**SOURCE EXTRACT**
━━━━
When it comes to VA benefits for Agent Orange exposure, veterans can come in contact with some common misinformation. Contrary to what we sometimes hear, VA does not give benefits “for Agent Orange,” you can only receive VA benefits for a condition that resulted from your exposure to Agent Orange. Agent Orange is not a medical condition and veterans cannot receive compensation simply because they were exposed. Rather, they must develop a condition that is associated with their exposure to receive VA disability compensation. In some cases, children of veterans who were exposed to Agent Orange can be compensated for certain health conditions as well.
Agent Orange was most famously used in Vietnam during the Vietnam War, however, the herbicide was used in many other areas of the world during this period as well, including Thailand and possibly other areas of Asia.
What Is Agent Orange?
Agent Orange is one of what are called “rainbow herbicides” used during the Vietnam War era. Agent Orange was made up of equal parts 2,4-D and 2,4,5-T, and was used in Vietnam starting in 1965. Agent Orange contained the highly toxic dioxin, a dangerous chemical that can have significant health impacts on those exposed to it.
Agent Orange is an herbicide, not a disease or condition. However, people exposed to Agent Orange, including veterans, can develop severe health conditions as a result of their exposure, such as cancers.
What Conditions Are Associated with Exposure?
VA lists several conditions that are associated with exposure to Agent Orange, all of which can be found listed on its website:
- AL Amyloidosis
- Chronic B-Cell Leukemias
- Chloracne (or similar acneform disease)
- Diabetes Mellitus Type 2
- Hodgkin’s Disease
- Ischemic Heart Disease, including Coronary Artery Disease, stable and unstable angina, myocardial infarction, and sudden cardiac death)
- Multiple Myeloma
- Non-Hodgkin’s Lymphoma
- Parkinson’s Disease
- Peripheral Neuropathy, Early-Onset
- Porphyria Cutanea Tarda
- Prostate Cancer
- Respiratory Cancers, including Lung Cancer
- Soft Tissue Sarcomas (other than osteosarcoma, chondrosarcoma, Kaposi’s sarcoma, and mesothelioma)
Presumptive Service Connection and Agent Orange Exposure
VA has a presumption for veterans who were exposed to Agent Orange in the following areas and developed one of the associated conditions listed above:
- Vietnam between January 9, 1962 and May 7, 1975
- This only includes veterans who were boots-on-the-ground in Vietnam, or veterans with service aboard a ship that operated in the inland waterways of Vietnam or made visits ashore.
━━━━
**DATA EXTRACT**
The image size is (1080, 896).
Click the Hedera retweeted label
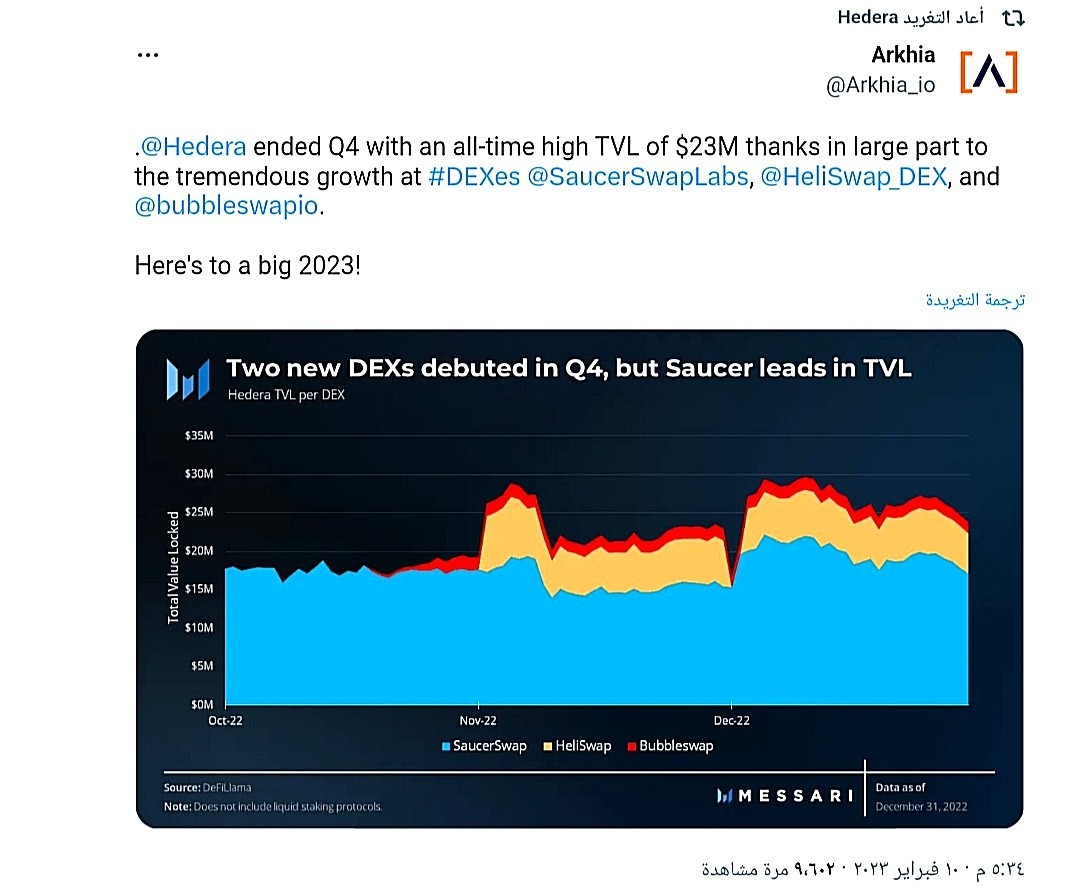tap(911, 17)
━━━━
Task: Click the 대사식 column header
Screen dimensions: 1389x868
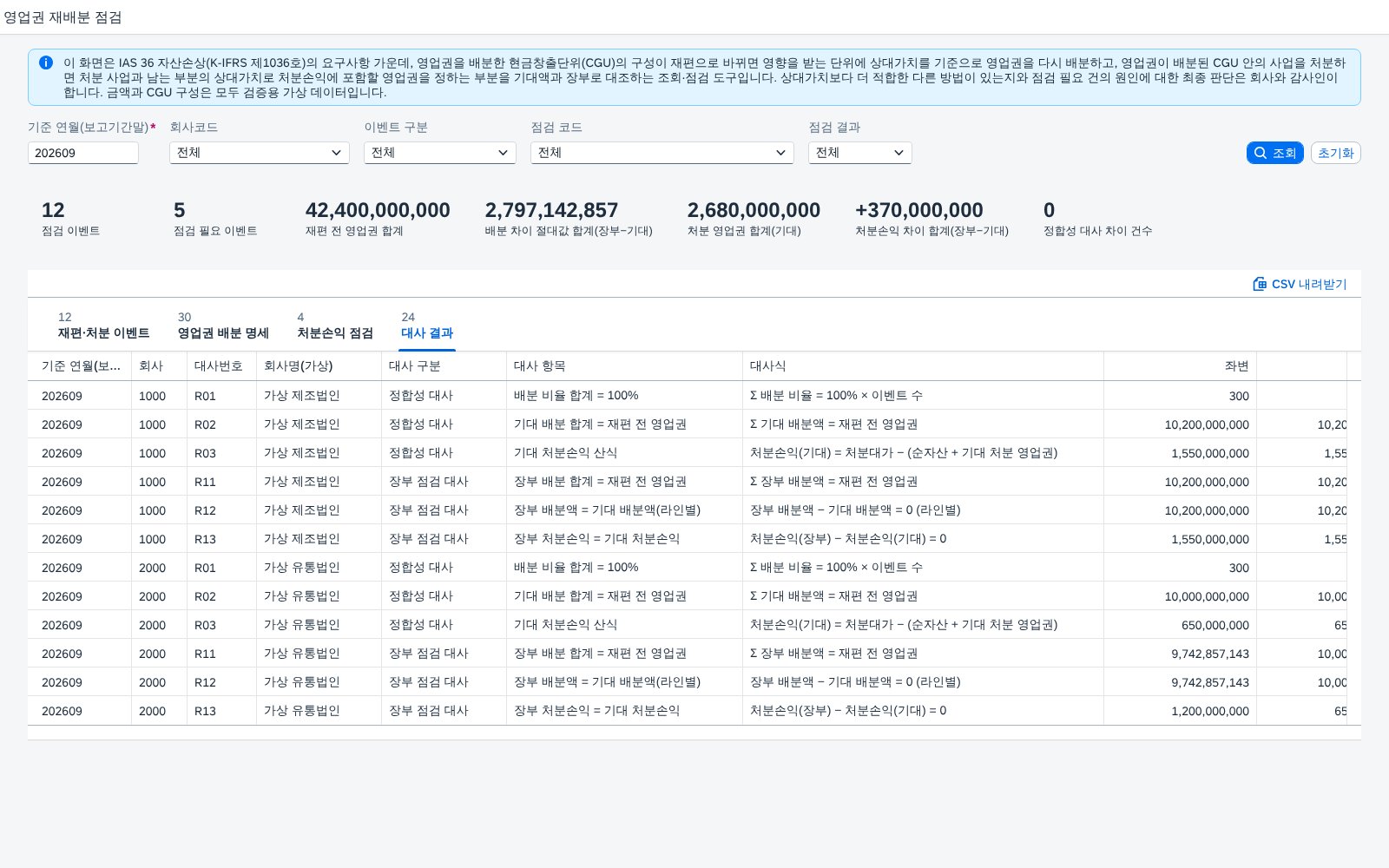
━━━━
**TASK**
Write out, word for word, the part of the Agent Orange benefits article starting at "What Is Agent" and ending at "Associated with Exposure?".

**ANSWER FOR THE TASK**
What Is Agent Orange?
Agent Orange is one of what are called “rainbow herbicides” used during the Vietnam War era. Agent Orange was made up of equal parts 2,4-D and 2,4,5-T, and was used in Vietnam starting in 1965. Agent Orange contained the highly toxic dioxin, a dangerous chemical that can have significant health impacts on those exposed to it.
Agent Orange is an herbicide, not a disease or condition. However, people exposed to Agent Orange, including veterans, can develop severe health conditions as a result of their exposure, such as cancers.
What Conditions Are Associated with Exposure?